What the exercise asks
Could you filter the records below down to the lines that include the word "target"?

Saved entries
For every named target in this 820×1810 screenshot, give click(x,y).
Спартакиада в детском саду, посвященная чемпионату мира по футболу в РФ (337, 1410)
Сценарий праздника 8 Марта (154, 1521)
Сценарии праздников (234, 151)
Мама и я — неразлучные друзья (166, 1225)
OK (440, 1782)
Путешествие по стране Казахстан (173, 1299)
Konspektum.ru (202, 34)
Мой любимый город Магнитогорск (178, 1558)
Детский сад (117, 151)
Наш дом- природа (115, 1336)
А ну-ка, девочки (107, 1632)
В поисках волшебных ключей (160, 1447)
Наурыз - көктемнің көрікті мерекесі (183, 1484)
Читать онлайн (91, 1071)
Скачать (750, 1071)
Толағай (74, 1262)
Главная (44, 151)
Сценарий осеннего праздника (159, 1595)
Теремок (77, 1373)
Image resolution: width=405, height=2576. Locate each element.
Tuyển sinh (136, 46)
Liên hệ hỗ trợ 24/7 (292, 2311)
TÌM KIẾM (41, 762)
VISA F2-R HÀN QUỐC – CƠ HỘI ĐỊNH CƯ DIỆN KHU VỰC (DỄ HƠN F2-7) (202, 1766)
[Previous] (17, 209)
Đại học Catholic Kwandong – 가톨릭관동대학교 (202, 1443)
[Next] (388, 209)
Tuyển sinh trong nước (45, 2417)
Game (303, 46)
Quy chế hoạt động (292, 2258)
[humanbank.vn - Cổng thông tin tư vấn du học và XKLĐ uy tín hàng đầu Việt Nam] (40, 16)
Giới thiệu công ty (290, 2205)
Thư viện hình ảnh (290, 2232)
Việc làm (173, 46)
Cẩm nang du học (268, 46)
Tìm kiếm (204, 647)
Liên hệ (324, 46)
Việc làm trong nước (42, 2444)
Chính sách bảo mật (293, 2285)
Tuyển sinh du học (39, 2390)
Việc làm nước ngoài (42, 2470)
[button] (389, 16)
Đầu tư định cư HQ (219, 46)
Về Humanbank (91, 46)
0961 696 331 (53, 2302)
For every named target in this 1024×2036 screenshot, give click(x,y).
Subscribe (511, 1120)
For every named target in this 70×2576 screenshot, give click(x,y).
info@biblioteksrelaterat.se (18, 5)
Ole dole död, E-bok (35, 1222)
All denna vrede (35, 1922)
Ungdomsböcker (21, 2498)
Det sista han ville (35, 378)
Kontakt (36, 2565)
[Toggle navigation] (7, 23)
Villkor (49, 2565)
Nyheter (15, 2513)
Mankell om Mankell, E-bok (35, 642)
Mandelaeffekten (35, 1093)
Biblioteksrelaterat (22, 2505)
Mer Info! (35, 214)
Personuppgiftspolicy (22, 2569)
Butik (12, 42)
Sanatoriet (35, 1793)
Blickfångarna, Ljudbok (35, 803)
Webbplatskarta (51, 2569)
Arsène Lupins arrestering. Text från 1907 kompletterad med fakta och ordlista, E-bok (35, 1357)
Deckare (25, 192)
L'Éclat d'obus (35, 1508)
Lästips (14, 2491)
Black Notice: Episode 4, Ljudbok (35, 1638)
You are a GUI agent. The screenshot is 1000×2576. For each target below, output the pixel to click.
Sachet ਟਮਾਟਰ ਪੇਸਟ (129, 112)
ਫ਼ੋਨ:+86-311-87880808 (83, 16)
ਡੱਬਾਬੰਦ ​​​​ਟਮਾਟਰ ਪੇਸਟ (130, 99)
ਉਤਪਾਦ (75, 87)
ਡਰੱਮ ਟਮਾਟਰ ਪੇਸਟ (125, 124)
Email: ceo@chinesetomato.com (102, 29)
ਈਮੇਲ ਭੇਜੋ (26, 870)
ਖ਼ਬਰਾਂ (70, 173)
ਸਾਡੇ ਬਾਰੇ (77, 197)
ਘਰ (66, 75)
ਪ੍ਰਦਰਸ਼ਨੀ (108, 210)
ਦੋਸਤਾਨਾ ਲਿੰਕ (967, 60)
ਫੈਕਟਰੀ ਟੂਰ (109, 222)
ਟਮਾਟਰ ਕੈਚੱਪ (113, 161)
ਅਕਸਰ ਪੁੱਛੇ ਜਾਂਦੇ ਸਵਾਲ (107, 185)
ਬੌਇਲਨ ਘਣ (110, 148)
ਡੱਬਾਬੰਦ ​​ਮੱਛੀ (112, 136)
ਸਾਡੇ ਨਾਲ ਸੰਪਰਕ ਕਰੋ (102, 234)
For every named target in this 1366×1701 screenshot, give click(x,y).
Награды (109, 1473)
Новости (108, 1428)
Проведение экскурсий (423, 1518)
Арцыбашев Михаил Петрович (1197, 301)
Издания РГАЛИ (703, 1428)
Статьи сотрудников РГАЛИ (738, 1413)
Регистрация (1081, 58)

Task solution
For every named target in this 820×1810 screenshot, give click(x,y).
For every named target in this 1024×2036 screenshot, give click(x,y).
For every named target in this 70×2576 screenshot, give click(x,y).
You are a GUI agent. The screenshot is 1000×2576. For each target below, output the pixel to click.
For every named target in this 1366×1701 screenshot, give click(x,y).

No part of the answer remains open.